Dans un pays dont le sous-sol contient plus de 70 % des réserves mondiales de cobalt, des quantités colossales de lithium, de tantale et de coltan, la question de la maîtrise de ces ressources n’est pas académique. Elle est existentielle. Et ce lundi 13 avril, le gouvernement congolais a posé un acte qui pourrait bien remodeler durablement les rapports de force entre la RDC et les grandes puissances qui se disputent ses minerais.
Le gouvernement a adopté un décret instituant une réserve nationale des substances minérales stratégiques.
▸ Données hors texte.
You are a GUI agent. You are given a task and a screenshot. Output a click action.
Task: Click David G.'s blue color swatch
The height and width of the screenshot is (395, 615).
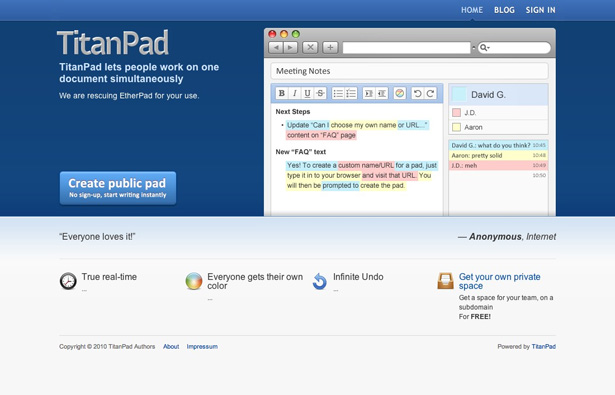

Un séisme économique pour la RDC selon les observateurs, qui y voient un changement de paradigme dans la gestion des ressources naturelles du pays.
L’idée est la suivante : l’État congolais se dote d’un stock stratégique de minerais critiques qu’il peut activer ou conserver selon ses intérêts propres, à l’image de ce que font d’autres nations avec leurs réserves pétrolières ou leurs stocks d’or. Cette décision s’inscrit dans un contexte géopolitique précis : les États-Unis cherchent à sécuriser leurs approvisionnements en minerais critiques pour la transition énergétique et la défense nationale, et ont engagé des négociations directes avec Kinshasa à cet effet.
La diplomatie transactionnelle et l’exploitation des ressources : le cas de la politique américaine en RDC est désormais un sujet de premier plan dans les cercles diplomatiques de Kinshasa. Washington veut le cobalt congolais. Kinshasa le sait, et commence à négocier avec une conscience nouvelle de sa valeur.
Ce décret est une déclaration de souveraineté économique. Mais les avertissements des économistes sont clairs : une telle politique n’a de sens que si elle s’accompagne d’une capacité institutionnelle à gérer cette réserve avec rigueur et transparence. Sinon, elle risque de devenir une nouvelle source d’enrichissement pour quelques-uns, au détriment du plus grand nombre. Le sous-sol congolais a trop longtemps enrichi d’autres que les Congolais. Ce décret est peut-être un premier pas pour corriger cette injustice séculaire. Encore faut-il qu’il soit suivi d’actes.